Selected extract:
Tomer Moskowitz, the new director of the Population and Immigration Authority, told Ha’aretz that soon everyone applying to make aliyah would have to sign a commitment to living in Israel permanently should they be approved. To determine if they are serious about making the move to Israel, applicants will be asked, did they sell their homes and cars? What are their children’s school plans? Did they quit their jobs? Have they hired a container to ship their belongings to Israel? Do they have a place to live in Israel? Did they register their children in a school in Israel? Do they have a job in Israel? Have they opened an Israeli bank account? Of course, every single answer must be accompanied by proper documentation.
Aliyah applicants will have to sign a declaration on a three-page form, available in English, Russian, Spanish, French, and Portuguese, in front of an Israeli consular representative: “I the undersigned, after being warned that I must tell the truth and that if I do not do so, I shall be subject to punishment set by statute, hereby declare that I requested to receive ‘immigrant’ status in Israel in order to settle in Israel immediately and permanently and to make Israel the center of my life. I also hereby declare that all the information and details I have provided in my application are complete and correct.”
“We will use this new form to see that people really intend to settle in Israel,” Moskowitz told Ha’aretz.
Perhaps the Population and Immigration Authority should also establish a well-guarded island off the coast of Tel Aviv, where prospective olim would spend a prescribed intermediary period proving their eligibility. I hear the name Ellis Island is available.

Exercise task 1: According to the passage on aliyah applications, in which languages will the three-page declaration form be available?
Exercise task 2: Write out the passage on aliyah applications from "Tomer Moskowitz, the" up to and including "by proper documentation.", swapping "documentation" for "paperwork".

Supplied data:
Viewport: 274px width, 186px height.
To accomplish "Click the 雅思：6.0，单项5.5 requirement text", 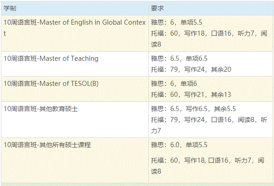I will pyautogui.click(x=179, y=145).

Written reply 1: English, Russian, Spanish, French, and Portuguese.

Written reply 2:
Tomer Moskowitz, the new director of the Population and Immigration Authority, told Ha’aretz that soon everyone applying to make aliyah would have to sign a commitment to living in Israel permanently should they be approved. To determine if they are serious about making the move to Israel, applicants will be asked, did they sell their homes and cars? What are their children’s school plans? Did they quit their jobs? Have they hired a container to ship their belongings to Israel? Do they have a place to live in Israel? Did they register their children in a school in Israel? Do they have a job in Israel? Have they opened an Israeli bank account? Of course, every single answer must be accompanied by proper paperwork.